**Task statement:**
Rewrite the records from the line with "You are a computer-use" up to and including the line with "Instruction: Click the", replacing "megaphone" with "loudspeaker" and leaving everything else unchanged.

**Data to use:**

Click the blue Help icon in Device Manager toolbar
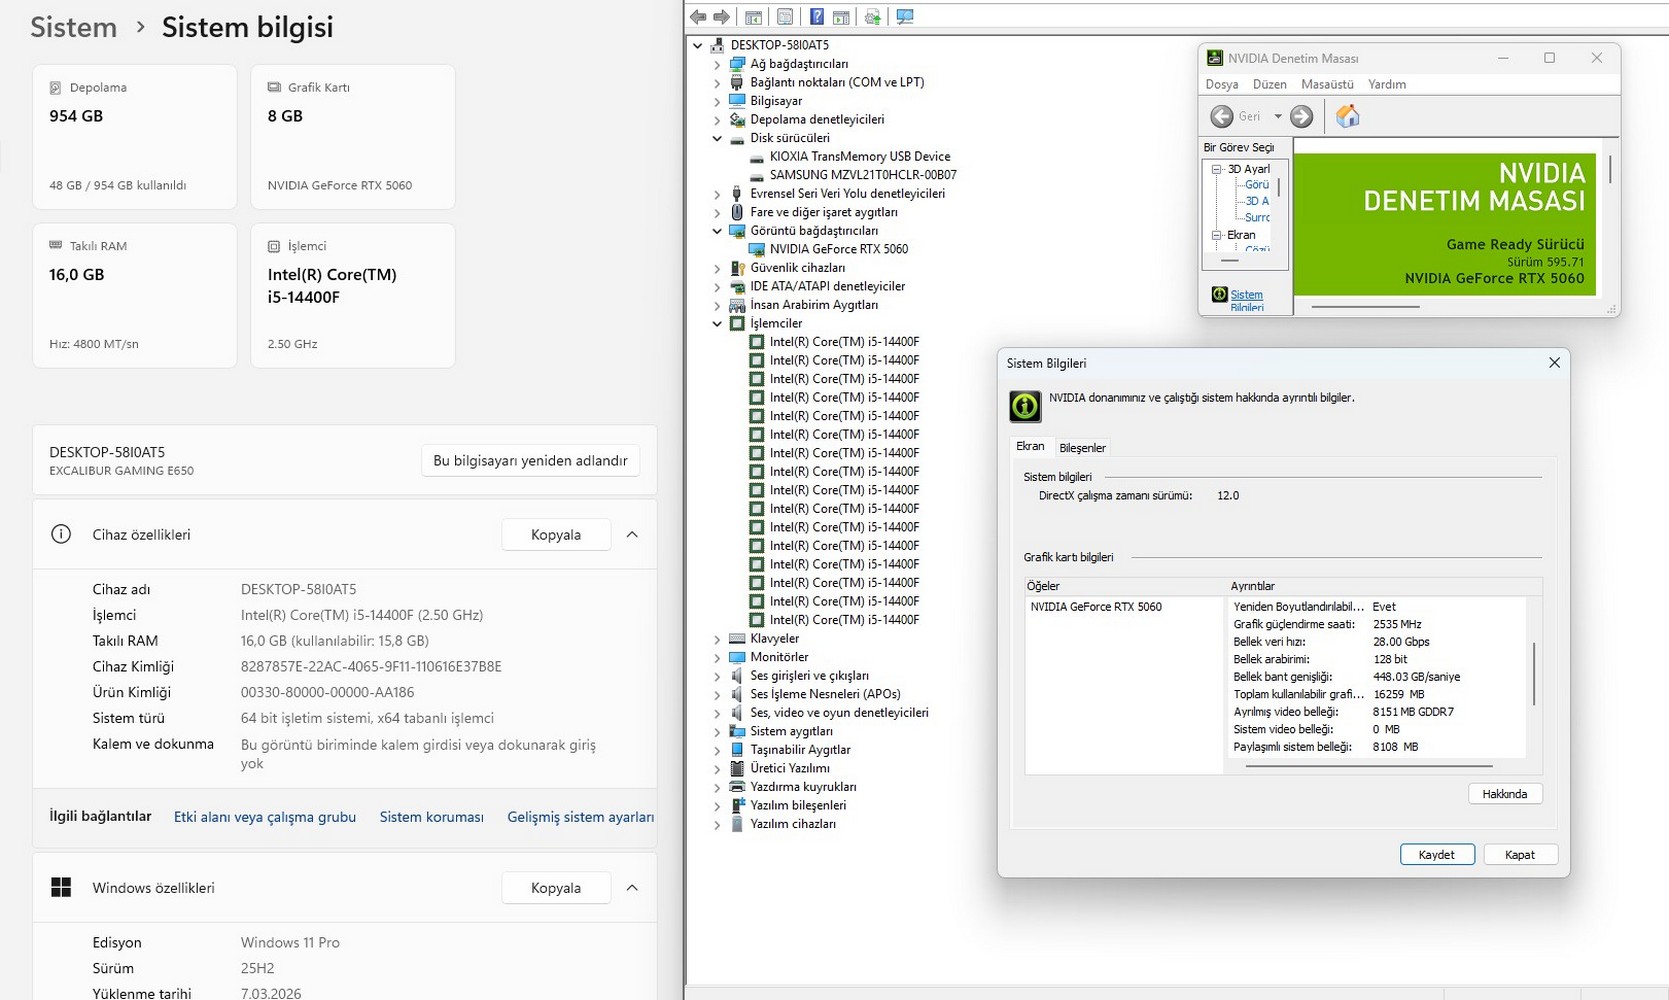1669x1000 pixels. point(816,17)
--
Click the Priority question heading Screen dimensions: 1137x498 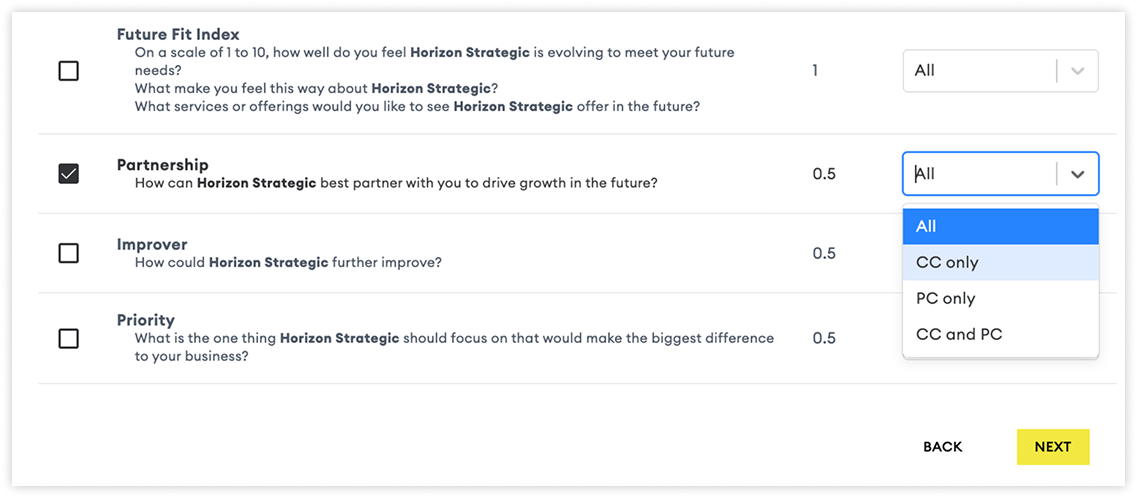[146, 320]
--
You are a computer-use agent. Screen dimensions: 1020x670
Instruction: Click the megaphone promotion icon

**Task response:**
You are a computer-use agent. Screen dimensions: 1020x670
Instruction: Click the loudspeaker promotion icon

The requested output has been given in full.